*Action item*: Output the entries below exactly, from the first line to the line holding "Screen dimensions: 1000x659", both included.

*Data to examine*:
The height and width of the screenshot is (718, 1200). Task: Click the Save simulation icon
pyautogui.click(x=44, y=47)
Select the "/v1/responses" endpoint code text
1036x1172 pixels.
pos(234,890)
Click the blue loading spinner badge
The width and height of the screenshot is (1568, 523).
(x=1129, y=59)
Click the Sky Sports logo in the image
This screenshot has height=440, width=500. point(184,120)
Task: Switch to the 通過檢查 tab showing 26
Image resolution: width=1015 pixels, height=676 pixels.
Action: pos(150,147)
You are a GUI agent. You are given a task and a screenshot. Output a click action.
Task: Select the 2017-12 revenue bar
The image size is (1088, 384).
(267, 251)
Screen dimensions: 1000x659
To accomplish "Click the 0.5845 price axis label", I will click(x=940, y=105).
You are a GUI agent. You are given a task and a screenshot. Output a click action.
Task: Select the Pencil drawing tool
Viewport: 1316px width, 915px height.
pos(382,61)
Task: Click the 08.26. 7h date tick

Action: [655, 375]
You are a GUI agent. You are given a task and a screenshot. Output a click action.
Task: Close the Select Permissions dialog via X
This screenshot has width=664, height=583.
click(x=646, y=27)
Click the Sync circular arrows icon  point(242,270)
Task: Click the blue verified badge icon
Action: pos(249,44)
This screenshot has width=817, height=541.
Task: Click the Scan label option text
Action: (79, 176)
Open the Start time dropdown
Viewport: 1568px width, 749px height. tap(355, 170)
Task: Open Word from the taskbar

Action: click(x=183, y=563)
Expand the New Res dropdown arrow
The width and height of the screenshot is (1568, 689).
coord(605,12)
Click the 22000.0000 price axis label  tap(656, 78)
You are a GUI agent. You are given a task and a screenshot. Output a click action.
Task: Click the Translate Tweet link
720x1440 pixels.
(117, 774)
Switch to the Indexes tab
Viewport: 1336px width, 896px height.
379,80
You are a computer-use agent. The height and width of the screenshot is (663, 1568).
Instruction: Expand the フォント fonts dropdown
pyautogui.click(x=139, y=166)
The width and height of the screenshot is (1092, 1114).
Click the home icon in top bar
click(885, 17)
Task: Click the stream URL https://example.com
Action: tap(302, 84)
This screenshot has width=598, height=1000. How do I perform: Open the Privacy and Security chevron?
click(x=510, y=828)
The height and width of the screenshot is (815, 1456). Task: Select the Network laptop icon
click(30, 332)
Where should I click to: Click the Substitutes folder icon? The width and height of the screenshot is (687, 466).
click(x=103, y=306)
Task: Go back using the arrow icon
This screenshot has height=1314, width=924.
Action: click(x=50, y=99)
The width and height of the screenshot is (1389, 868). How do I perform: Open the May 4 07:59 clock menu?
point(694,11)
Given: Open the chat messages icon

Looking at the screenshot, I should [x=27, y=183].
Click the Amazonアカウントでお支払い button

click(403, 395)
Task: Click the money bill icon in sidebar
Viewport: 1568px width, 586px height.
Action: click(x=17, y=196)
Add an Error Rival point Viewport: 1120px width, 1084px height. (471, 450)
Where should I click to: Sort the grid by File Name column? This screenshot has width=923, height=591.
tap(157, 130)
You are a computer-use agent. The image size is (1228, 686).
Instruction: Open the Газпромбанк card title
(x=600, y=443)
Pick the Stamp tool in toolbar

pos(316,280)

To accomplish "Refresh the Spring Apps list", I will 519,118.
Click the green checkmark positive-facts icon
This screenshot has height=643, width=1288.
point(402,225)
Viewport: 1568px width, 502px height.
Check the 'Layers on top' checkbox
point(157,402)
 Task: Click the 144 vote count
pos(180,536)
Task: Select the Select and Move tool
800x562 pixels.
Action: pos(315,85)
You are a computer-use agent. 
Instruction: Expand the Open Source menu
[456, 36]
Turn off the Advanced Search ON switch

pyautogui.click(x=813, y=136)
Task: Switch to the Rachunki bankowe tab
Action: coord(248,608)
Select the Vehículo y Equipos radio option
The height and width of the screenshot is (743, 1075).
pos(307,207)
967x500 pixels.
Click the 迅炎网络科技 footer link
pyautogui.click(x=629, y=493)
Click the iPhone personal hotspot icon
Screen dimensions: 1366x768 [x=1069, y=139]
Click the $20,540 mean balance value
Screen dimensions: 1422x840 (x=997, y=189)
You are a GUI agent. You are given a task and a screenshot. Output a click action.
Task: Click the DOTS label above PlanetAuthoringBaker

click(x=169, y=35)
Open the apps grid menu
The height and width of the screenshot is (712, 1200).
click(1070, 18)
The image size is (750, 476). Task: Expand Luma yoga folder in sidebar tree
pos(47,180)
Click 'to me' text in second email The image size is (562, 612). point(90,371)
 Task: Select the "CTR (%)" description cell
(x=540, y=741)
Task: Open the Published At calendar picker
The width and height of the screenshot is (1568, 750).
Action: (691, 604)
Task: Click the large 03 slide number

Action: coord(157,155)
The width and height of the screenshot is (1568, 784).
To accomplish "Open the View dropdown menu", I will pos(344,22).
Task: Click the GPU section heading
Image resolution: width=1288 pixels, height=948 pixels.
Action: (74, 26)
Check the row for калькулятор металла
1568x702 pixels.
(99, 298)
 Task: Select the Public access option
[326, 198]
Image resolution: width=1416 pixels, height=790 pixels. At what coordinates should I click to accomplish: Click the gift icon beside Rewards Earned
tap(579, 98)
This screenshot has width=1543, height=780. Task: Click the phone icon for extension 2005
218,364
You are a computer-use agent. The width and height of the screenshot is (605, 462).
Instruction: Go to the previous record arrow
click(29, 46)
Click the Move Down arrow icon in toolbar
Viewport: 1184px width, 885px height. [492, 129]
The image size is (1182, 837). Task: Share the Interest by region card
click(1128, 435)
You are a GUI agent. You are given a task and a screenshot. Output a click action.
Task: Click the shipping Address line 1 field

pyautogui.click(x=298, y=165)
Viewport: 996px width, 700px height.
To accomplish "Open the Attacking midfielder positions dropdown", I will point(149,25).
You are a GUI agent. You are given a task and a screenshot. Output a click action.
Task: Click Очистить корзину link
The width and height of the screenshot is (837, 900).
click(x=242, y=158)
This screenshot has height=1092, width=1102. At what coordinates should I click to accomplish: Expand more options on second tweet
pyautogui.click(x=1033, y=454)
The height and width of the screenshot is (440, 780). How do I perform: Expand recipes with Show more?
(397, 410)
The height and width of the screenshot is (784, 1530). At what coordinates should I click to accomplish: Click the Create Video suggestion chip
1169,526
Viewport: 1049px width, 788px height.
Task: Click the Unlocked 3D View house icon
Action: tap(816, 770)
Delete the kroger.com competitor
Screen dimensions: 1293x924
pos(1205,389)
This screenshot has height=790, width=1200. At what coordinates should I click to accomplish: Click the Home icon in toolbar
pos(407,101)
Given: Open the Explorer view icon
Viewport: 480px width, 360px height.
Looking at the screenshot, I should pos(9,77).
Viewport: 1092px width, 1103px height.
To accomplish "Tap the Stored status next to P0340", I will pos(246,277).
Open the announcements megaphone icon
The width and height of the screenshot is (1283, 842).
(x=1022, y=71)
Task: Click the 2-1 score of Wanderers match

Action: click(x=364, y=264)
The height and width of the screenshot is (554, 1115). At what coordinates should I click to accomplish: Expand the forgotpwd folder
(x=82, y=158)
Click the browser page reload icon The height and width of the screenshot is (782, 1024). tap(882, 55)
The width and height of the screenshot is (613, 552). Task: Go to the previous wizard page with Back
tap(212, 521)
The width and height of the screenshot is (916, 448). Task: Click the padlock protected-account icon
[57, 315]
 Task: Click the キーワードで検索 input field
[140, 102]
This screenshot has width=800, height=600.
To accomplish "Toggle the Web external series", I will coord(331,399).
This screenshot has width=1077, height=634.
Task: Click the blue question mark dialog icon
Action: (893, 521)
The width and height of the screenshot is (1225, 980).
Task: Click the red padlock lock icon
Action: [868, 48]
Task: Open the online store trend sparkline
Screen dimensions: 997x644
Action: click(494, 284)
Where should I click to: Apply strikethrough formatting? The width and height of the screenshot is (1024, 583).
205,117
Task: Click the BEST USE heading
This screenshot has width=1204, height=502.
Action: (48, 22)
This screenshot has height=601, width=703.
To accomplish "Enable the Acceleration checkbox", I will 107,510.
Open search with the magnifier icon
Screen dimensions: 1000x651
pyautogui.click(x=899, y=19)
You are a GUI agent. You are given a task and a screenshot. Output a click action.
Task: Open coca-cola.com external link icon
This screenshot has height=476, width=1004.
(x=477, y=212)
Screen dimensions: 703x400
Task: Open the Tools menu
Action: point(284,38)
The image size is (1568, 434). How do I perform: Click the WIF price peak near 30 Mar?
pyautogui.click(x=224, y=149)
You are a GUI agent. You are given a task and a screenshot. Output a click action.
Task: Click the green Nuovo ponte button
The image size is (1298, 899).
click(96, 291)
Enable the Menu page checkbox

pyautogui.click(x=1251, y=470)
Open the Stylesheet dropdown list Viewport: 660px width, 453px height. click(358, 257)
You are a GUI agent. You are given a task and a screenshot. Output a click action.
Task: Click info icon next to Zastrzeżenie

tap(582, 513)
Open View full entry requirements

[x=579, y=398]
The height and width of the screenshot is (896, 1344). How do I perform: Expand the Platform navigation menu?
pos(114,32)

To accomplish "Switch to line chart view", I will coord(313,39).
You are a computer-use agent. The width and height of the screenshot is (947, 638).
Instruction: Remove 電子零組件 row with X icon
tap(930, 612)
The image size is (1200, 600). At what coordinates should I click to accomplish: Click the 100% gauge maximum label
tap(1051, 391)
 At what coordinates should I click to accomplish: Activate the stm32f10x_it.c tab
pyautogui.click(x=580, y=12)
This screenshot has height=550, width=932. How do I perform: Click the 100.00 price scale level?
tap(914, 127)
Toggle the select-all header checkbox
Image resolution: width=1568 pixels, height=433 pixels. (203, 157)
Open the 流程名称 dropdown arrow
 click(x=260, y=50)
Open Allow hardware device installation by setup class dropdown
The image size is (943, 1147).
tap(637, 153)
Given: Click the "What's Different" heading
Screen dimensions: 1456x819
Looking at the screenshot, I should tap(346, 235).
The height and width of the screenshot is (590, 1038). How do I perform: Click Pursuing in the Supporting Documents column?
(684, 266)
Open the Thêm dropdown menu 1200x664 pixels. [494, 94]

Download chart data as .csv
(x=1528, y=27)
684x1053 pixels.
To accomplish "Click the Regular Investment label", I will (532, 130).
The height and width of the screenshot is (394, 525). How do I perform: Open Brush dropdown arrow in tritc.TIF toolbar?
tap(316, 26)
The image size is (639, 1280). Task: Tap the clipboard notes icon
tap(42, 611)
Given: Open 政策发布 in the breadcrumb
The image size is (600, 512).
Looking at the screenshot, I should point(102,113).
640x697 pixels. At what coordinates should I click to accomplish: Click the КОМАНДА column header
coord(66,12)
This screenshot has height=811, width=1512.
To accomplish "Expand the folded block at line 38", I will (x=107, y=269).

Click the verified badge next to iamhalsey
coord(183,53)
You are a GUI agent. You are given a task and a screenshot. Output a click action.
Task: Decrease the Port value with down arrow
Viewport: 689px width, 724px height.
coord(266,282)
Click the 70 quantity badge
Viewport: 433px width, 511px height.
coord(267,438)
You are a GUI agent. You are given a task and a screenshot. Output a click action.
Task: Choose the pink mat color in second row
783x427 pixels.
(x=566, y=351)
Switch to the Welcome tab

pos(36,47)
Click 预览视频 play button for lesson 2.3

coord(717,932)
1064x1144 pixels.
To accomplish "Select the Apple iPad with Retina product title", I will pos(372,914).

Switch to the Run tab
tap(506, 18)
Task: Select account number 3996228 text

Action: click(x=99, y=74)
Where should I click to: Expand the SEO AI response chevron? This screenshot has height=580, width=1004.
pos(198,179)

*Solved exercise*:
The height and width of the screenshot is (718, 1200). Task: Click the Save simulation icon
pyautogui.click(x=44, y=47)
Select the "/v1/responses" endpoint code text
1036x1172 pixels.
pos(234,890)
Click the blue loading spinner badge
The width and height of the screenshot is (1568, 523).
(x=1129, y=59)
Click the Sky Sports logo in the image
This screenshot has height=440, width=500. point(184,120)
Task: Switch to the 通過檢查 tab showing 26
Image resolution: width=1015 pixels, height=676 pixels.
Action: pos(150,147)
You are a GUI agent. You are given a task and a screenshot. Output a click action.
Task: Select the 2017-12 revenue bar
The image size is (1088, 384).
(267, 251)
Screen dimensions: 1000x659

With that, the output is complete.